Listing:
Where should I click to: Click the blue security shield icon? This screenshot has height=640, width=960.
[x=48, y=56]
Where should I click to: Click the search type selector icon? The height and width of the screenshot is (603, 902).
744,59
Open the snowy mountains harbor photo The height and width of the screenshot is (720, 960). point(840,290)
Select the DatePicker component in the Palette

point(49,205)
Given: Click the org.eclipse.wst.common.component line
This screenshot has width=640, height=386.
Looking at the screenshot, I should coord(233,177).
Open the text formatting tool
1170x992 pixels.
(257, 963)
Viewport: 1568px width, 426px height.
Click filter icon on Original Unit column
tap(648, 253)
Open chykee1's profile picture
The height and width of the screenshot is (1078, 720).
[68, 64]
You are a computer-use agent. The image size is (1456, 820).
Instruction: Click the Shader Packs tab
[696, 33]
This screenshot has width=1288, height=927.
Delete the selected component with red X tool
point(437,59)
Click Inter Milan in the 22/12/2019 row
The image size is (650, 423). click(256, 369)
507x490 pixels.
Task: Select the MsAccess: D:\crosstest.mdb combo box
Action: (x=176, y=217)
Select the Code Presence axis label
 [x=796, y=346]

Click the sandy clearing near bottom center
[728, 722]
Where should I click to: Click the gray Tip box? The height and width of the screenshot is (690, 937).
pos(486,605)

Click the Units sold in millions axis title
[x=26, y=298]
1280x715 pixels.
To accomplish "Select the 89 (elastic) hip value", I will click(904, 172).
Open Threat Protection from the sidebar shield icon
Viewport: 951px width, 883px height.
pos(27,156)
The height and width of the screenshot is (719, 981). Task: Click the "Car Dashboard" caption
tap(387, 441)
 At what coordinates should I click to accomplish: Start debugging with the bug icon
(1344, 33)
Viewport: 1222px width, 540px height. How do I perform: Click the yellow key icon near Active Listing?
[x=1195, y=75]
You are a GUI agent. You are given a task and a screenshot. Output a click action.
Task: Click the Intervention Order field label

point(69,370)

What this task involves: Copy out the part of the records above that opens with the line containing "Click Inter Milan in the 22/12/2019 row" and closes with the line containing "[x=1195, y=75]", keeping every line unchanged.

Final result:
Click Inter Milan in the 22/12/2019 row
The image size is (650, 423). click(256, 369)
507x490 pixels.
Task: Select the MsAccess: D:\crosstest.mdb combo box
Action: (x=176, y=217)
Select the Code Presence axis label
 [x=796, y=346]

Click the sandy clearing near bottom center
[728, 722]
Where should I click to: Click the gray Tip box? The height and width of the screenshot is (690, 937).
pos(486,605)

Click the Units sold in millions axis title
[x=26, y=298]
1280x715 pixels.
To accomplish "Select the 89 (elastic) hip value", I will click(904, 172).
Open Threat Protection from the sidebar shield icon
Viewport: 951px width, 883px height.
pos(27,156)
The height and width of the screenshot is (719, 981). Task: Click the "Car Dashboard" caption
tap(387, 441)
 At what coordinates should I click to accomplish: Start debugging with the bug icon
(1344, 33)
Viewport: 1222px width, 540px height. How do I perform: Click the yellow key icon near Active Listing?
[x=1195, y=75]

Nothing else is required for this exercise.